IL VOLTO DI GIUDA
Il
messaggio in segreteria aveva turbato il venerando frate
domenicano Conan Walsh più di quanto non avesse fatto il
tragitto aereo Roma-Dublino. Ritornava in Irlanda dopo molti
anni. Aveva dubitato a lungo sull’opportunità del viaggio. Ma
quella voce autorevole, proveniente dal passato, aveva reso le
sue notti più agitate del solito. Non era riuscito a vincere
l’insistenza del professor Oscar Lynch che, ormai da settimane,
desiderava che si recasse alla National Gallery of Ireland a
rivedere dal vivo l’opera di Caravaggio dopo il restauro, per
verificarla di persona e avvalorarla con il suo parere.

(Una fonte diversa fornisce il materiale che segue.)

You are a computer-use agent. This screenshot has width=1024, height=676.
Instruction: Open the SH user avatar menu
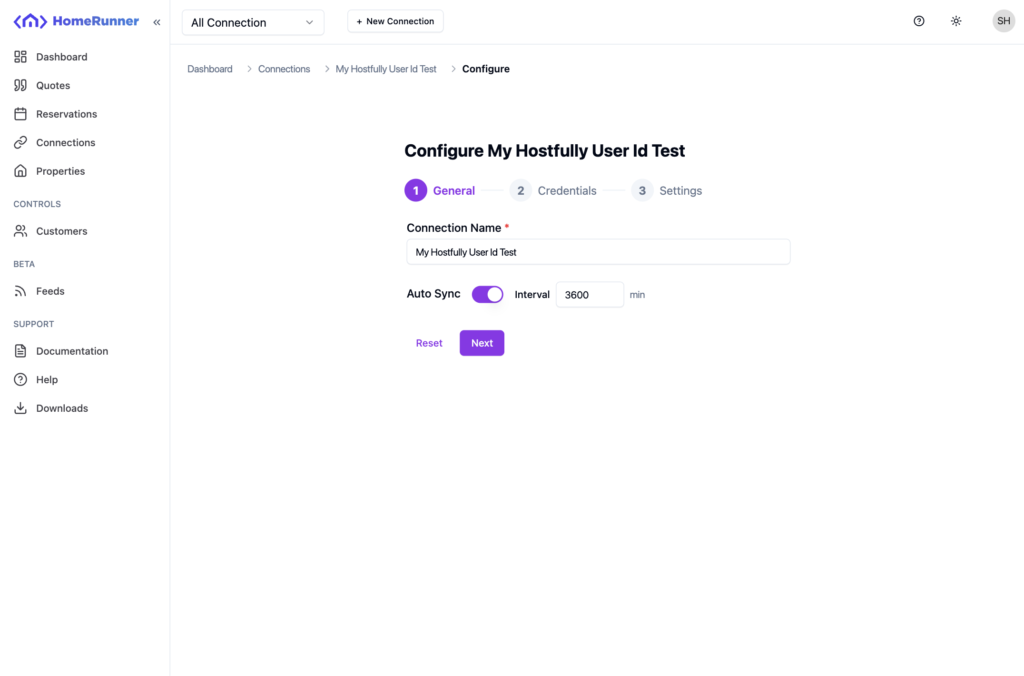1003,21
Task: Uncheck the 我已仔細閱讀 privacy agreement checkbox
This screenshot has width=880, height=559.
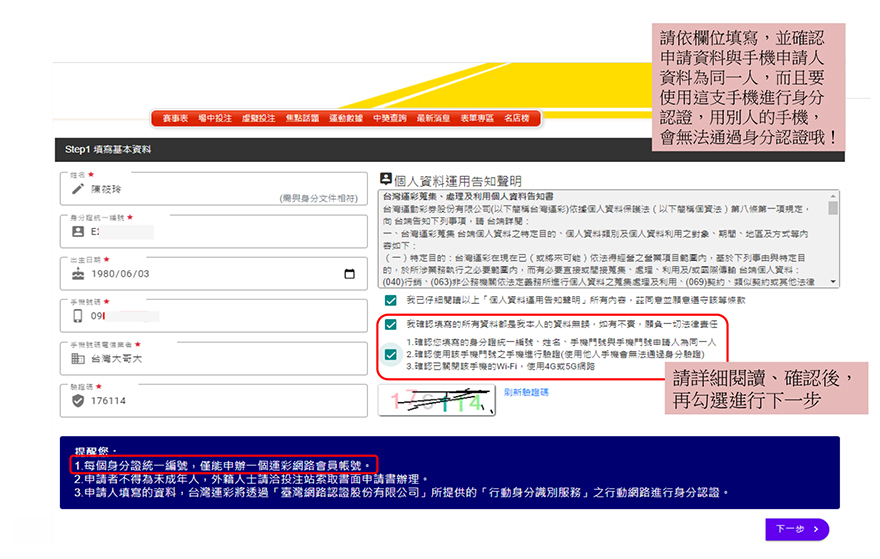Action: [390, 300]
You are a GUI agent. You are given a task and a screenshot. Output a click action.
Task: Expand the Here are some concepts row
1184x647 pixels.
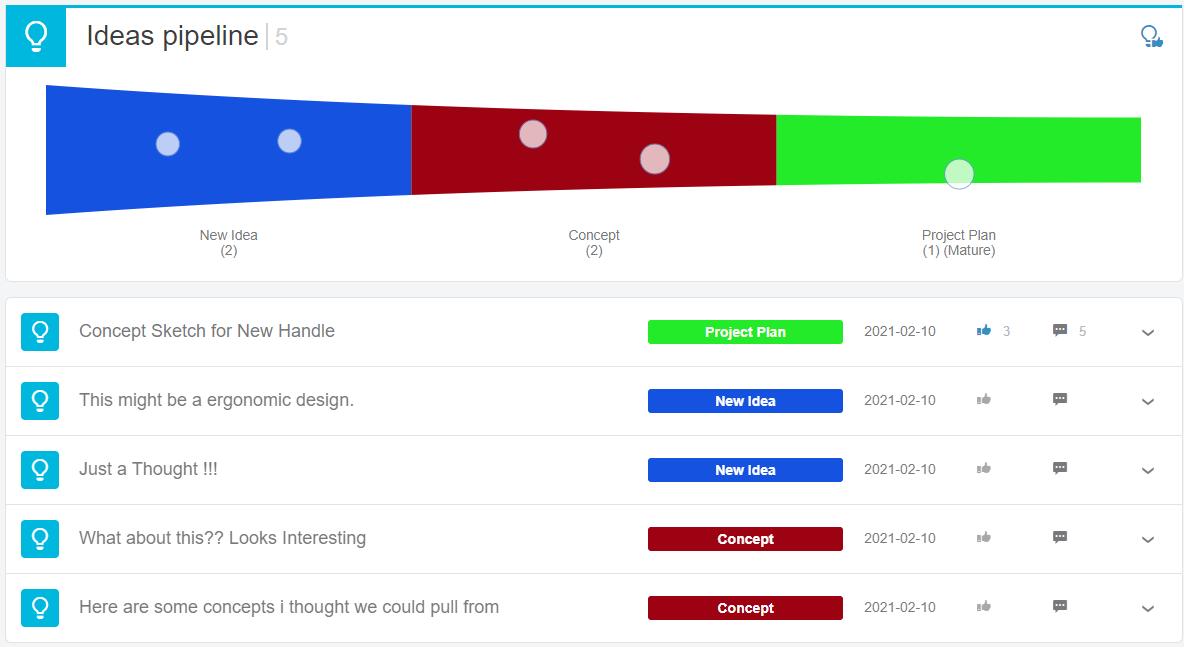click(x=1148, y=608)
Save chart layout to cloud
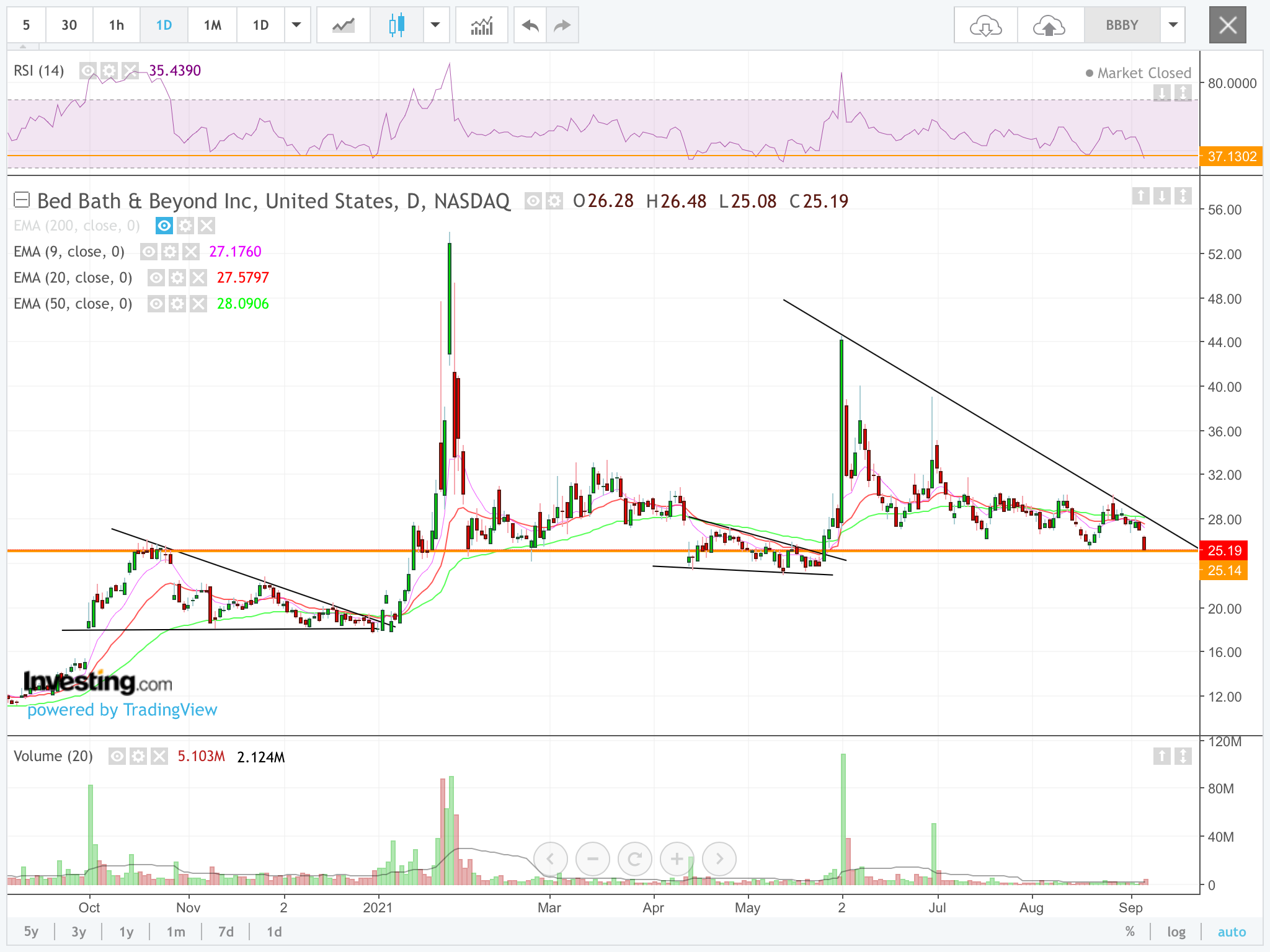The width and height of the screenshot is (1270, 952). click(x=1049, y=25)
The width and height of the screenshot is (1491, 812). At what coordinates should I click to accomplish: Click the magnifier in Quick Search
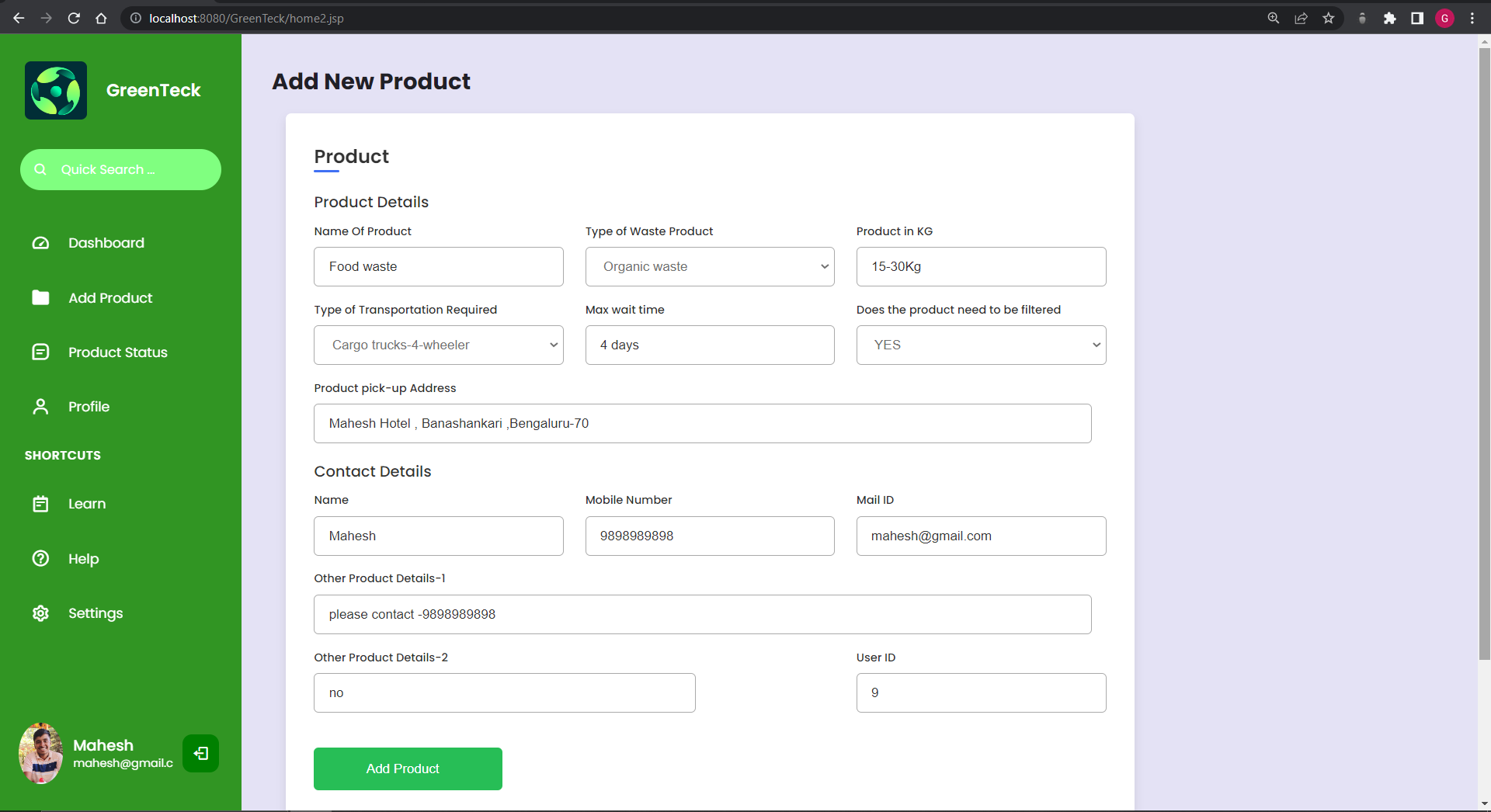[x=40, y=169]
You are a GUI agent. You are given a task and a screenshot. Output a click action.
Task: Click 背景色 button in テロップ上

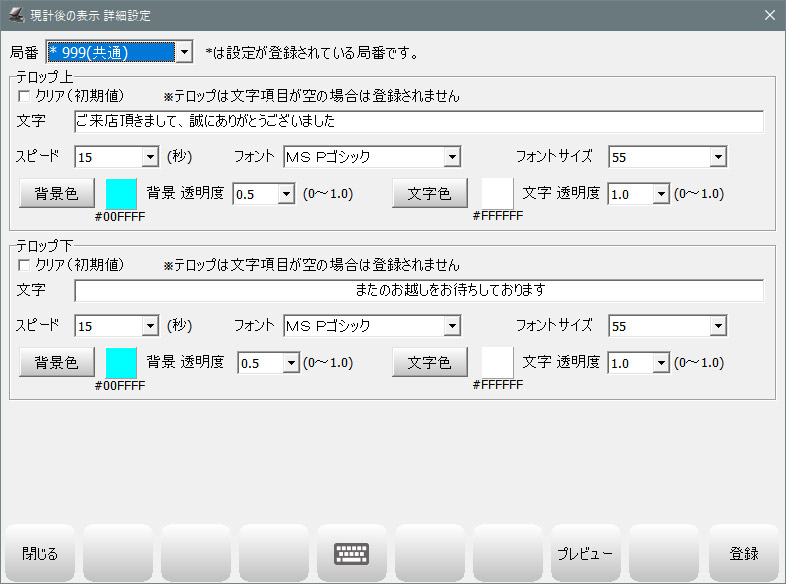click(57, 194)
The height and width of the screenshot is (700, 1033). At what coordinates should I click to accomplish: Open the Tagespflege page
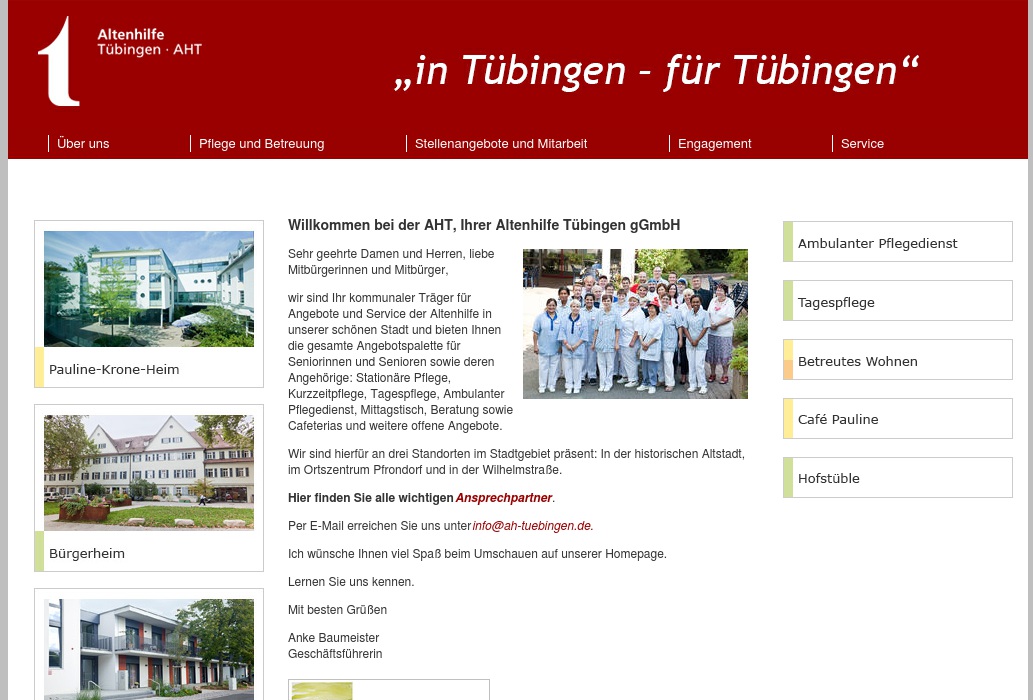(836, 301)
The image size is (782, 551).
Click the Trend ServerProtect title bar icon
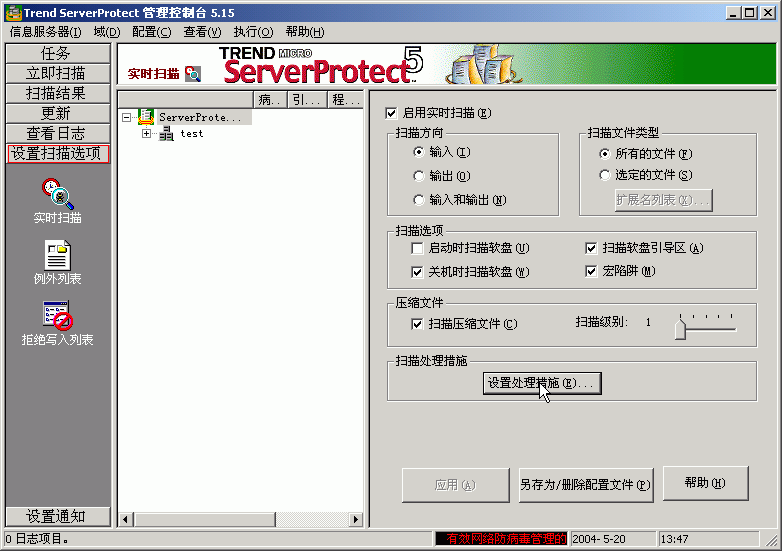click(x=13, y=12)
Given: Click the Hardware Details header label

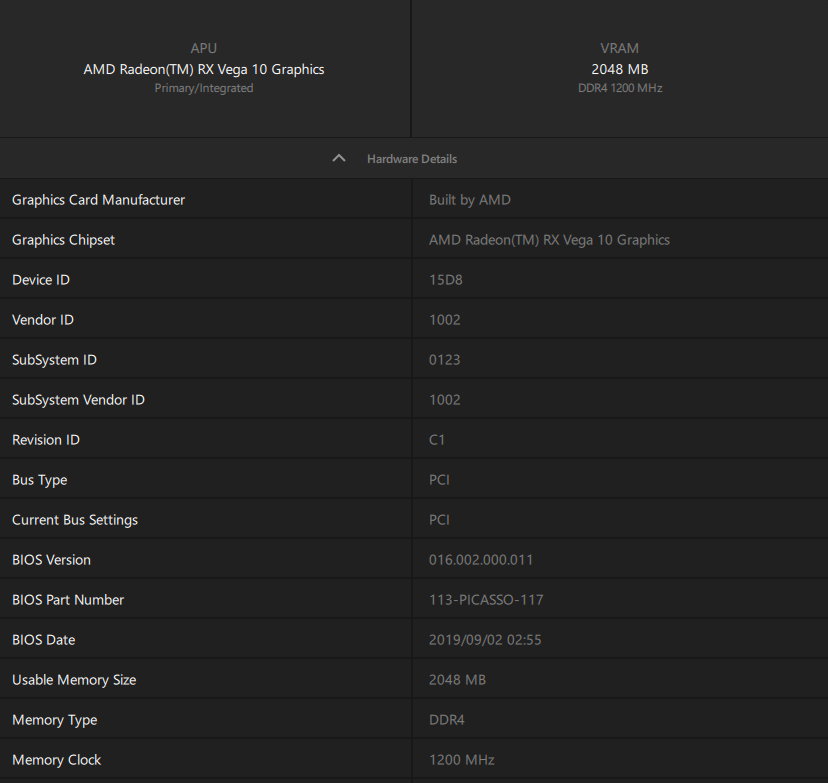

Da quando, ai tempi del seminario e dell'università, avevano
collaborato ai testi su Artemisia Gentileschi e su Gerrit van
Honthorst, sembrava che Lynch si fidasse solo del giudizio dello
studioso domenicano, della sua validazione. A quell'epoca
frequentavano l'italiano Sergio Benedetti, restauratore
eccellente, specializzato sui quadri caravaggeschi, che era
stato chiamato a Dublino proprio per il restauro dell'ultimo
Caravaggio, quello ritrovato nelle cantine di un monastero,
malridotto a tal punto da aver perso, in misura irrimediabile,
il volto di taluni personaggi che accerchiavano il Cristo. Si
ricordò anche dei diverbi che aveva avuto col Benedetti sulle
modalità del restauro e sulle tonalità dei colori da utilizzare.
Secondo padre Walsh, soltanto la figura di Gesù sarebbe dovuta
restare illuminata, lasciando le altre in penombra. Ma il suo
interlocutore non era del tutto d'accordo. Si ricordò anche di
quando il Benedetti, nel corso della loro ultima riunione al
Trinity College, lo aveva osservato con insistenza per ricavarne
alla fine il suo ritratto a matita su un pezzo di carta per
appunti: un viso non ancora avvizzito, ma già calvo e barbuto e
non scevro dalle prime rughe di un'età già matura.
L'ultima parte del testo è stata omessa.